Une note préfectorale datée du 2 janvier 2026, interdisant la tenue de réunions politiques même dans les domiciles privés à Fomboni, provoque une vive polémique sur l’île de Mwali. Acteurs politiques, citoyens et observateurs dénoncent une mesure attentatoire aux libertés fondamentales.Jusqu’ici, les restrictions administratives concernaient principalement les manifestations et rassemblements publics, souvent difficiles à autoriser lorsqu’ils s’inscrivaient dans une dynamique contestataire. Mais le préfet du centre de Mwali, Kamardine Mohamed, a franchi un nouveau cap en étendant cette interdiction à la sphère privée.Dans sa « décision portant assignation pour trouble des sécurités et paix publiques (sic)», adressée à plusieurs responsables politiques de l’île avec ampliation à la justice, à la gendarmerie et à la police nationale, l’autorité préfectorale écrit sans ambiguïté : «Aucune réunion restreinte politique ne peut se tenir dans les domiciles de notre zone de délimitation territoriale.»


Depuis la diffusion de ce document, les réactions se multiplient.
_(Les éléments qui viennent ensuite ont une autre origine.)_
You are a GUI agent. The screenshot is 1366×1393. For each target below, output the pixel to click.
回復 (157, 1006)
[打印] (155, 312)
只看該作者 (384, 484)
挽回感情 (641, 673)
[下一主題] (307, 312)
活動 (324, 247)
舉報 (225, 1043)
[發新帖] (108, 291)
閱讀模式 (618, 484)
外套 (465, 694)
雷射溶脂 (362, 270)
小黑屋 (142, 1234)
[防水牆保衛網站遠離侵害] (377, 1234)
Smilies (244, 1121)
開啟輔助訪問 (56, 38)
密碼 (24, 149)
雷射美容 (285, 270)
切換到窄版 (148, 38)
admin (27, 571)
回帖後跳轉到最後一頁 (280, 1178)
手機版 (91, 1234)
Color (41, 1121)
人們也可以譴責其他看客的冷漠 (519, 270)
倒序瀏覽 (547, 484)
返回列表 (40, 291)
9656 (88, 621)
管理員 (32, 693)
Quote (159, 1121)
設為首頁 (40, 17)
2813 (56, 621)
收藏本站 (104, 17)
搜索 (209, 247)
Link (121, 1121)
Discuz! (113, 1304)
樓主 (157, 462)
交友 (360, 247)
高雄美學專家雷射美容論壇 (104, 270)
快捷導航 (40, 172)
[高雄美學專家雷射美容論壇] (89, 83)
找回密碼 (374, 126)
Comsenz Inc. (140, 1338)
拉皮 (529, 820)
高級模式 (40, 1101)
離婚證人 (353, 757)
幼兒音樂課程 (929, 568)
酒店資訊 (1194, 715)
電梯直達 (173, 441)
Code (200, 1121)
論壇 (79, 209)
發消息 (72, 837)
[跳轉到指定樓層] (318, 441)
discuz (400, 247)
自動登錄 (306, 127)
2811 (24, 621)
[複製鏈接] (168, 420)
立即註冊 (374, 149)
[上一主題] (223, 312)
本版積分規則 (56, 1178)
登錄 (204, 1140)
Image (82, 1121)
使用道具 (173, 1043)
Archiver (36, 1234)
Bien que le préfet, interrogé à ce sujet par nos soins, ait refusé de fournir davantage d’explications sur les motivations de sa décision, l’opposition politique se dit directement visée. Dans une vidéo largement relayée, Dr Abdou Djabir et Mouhibaca Baco, du parti Swauti ya Mwali, dénoncent une atteinte grave aux libertés individuelles.«Une telle interdiction appliquée jusque dans les maisons suscite de vives inquiétudes au sein de la population mohélienne déjà confrontée à un climat social tendu», alerte l’un d’eux, qui affirme avoir personnellement reçu la fameuse notification lui interdisant toute réunion politique à son domicile.Vendredi dernier, à la place de Mferedjini, l’ancien maire de Fomboni, El-Amine Ali Mbaraka, s’est aussi montré particulièrement critique vis-à-vis de la décision du préfet. «Le préfet n’a aucune compétence pour interdire des discussions politiques dans les domiciles privés. Si l’opposition est déjà privée de l’espace public, l’empêcher de se réunir dans ses propres maisons est extrêmement grave», a-t-il déclaré.
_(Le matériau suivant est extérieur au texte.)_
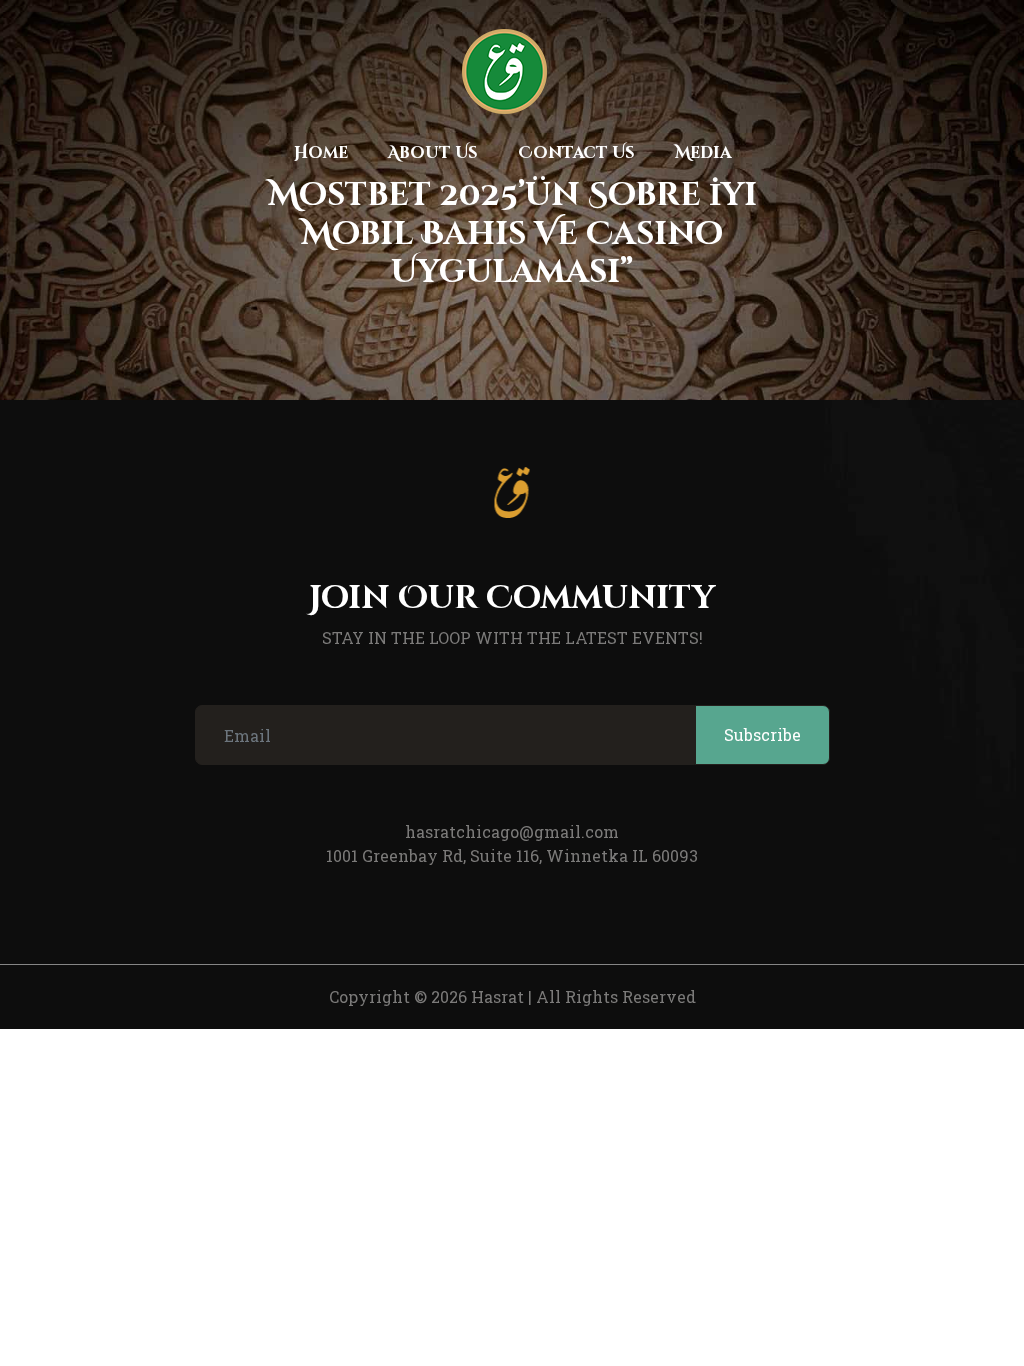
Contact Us (576, 153)
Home (321, 153)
Même tonalité chez Mohamed Bacar, cadre du parti Mbwagoma, qui parle d’« immaturité administrative » et s’interroge sur les limites du pouvoir préfectoral. «Peut-on, au nom de l’ordre public, s’immiscer dans les espaces privés en l’absence de troubles constatés ? Une interdiction aussi générale risque de fragiliser davantage la confiance entre l’administration et les citoyens», questionne-t-il.À l’inverse, Mouhayminou Abdallah, ancien maire de Fomboni défend la décision préfectorale. «Le préfet a agi de manière responsable et qualifiée. L’essentiel reste la stabilité de notre île», estime-t-il.